The methods that can be used to cheat you or your loved one out of life savings and future financial security can be truly insidious. Recently, I received a call from a family seeking help for their father after he had shared his Social Security number with his new neighbor on the premise that he would be part of a mythical real estate investment.

What is the best course of action to create a wall around finances and your personal security?

1. Put a freeze on your credit. By contacting TransUnion or Experian credit bureaus, you can put your credit on lock down, so  potential perpetrators can’t open an account. This is one of the few preventative steps you can take. With PIN access, credit can be “re-activated” for use as appropriate.

2. Enrolling in Life Lock is where the internet works for you. You can scour the net for any of your information to if a new account is opened in your name or if there have been changes to your credit.

3. Careful vetting of your “guardians” – your trusted circle that help maintain home, health and lifestyle. This group includes your CPA, estate lawyer, financial advisor, physicians, daily money manager and even your insurance agent. Each of these individuals should come from personal recommendations from friends and family but also bear endorsements from local and national organizations that you can verify directly.

4. Do you have help within the home? Employing housekeepers to handymen to home health aides, while necessary, unfortunately, also carry an inherent risk. Following is a laundry list of security steps that everyone should take prior to employing regular help within the home.

This includes but is not limited to:

- Removal of any/all account or statement information including bank information, estate plans, utility bills, and real estate documentation. The list is extensive. This critical information can be stored with a loved one or kept in a lock box.

- Depending on health status and other factors, forwarding mail to a PO Box or a trusted individual may be wise. Likewise, if your senior is comfortable not having paper records, activating paperless billing & statements is a safe bet.

- PIN numbers and passwords must be activated on cable/internet access. Employees who run up Pay Per View charges and spend working hours surfing the web qualify as abusive.

- Install a personal safe or rent a safety deposit box for valuables.

- Conduct or ask for background checks: how and when were they last completed?

5. Passwords. Each account needs security and must be guarded. It is a fact of life today that the financial world is digital; and the trail of logins, passwords, payment information, and other sensitive personal information can lead to abuse. Use a digital password keeper like LastPass or DashLane to keep your information accessible while still secure. Further, you can designate a POA or another trusted individual with access, so that in the case of emergency, you can be assured that bills are continually paid and finances stay on track.

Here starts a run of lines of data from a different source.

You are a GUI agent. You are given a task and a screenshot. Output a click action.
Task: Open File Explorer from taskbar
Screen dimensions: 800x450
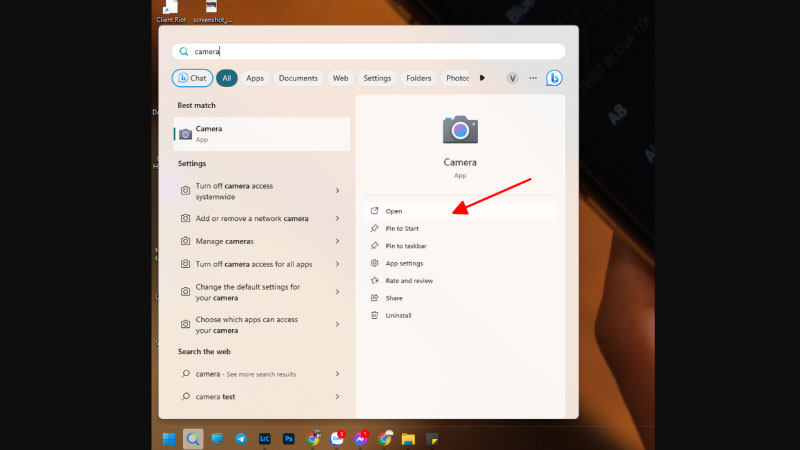[x=408, y=438]
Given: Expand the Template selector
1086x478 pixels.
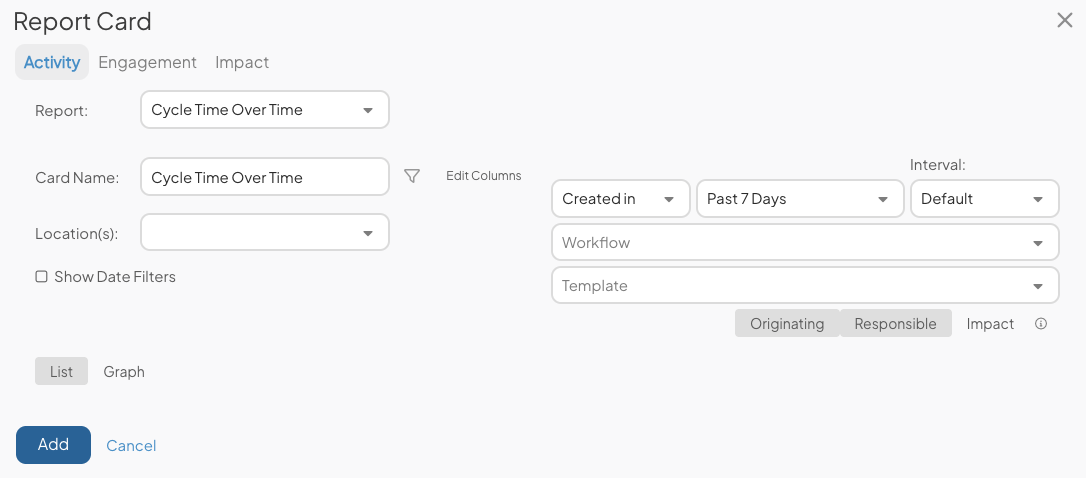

What’s still at stake despite all these measures? Your Social Security number can still be used for medical and tax fraud.

Medical identity theft is on the rise as it enables the perpetrator to obtain drugs or submit fake bills in your name. Your best course of action is to keep a record of all Explanation of Benefits (EOBs) and immediately flag any unfamiliar charges.

Tax identity theft occurs when an individual files a false report under your name to obtain a refund. Filing early and quickly is the safest way to avoid this, because any subsequent attempts to file will be rejected by the IRS. Be organized throughout the year, so when January rolls around, you can swiftly hand off your tax package to your vetted and trusted CPA.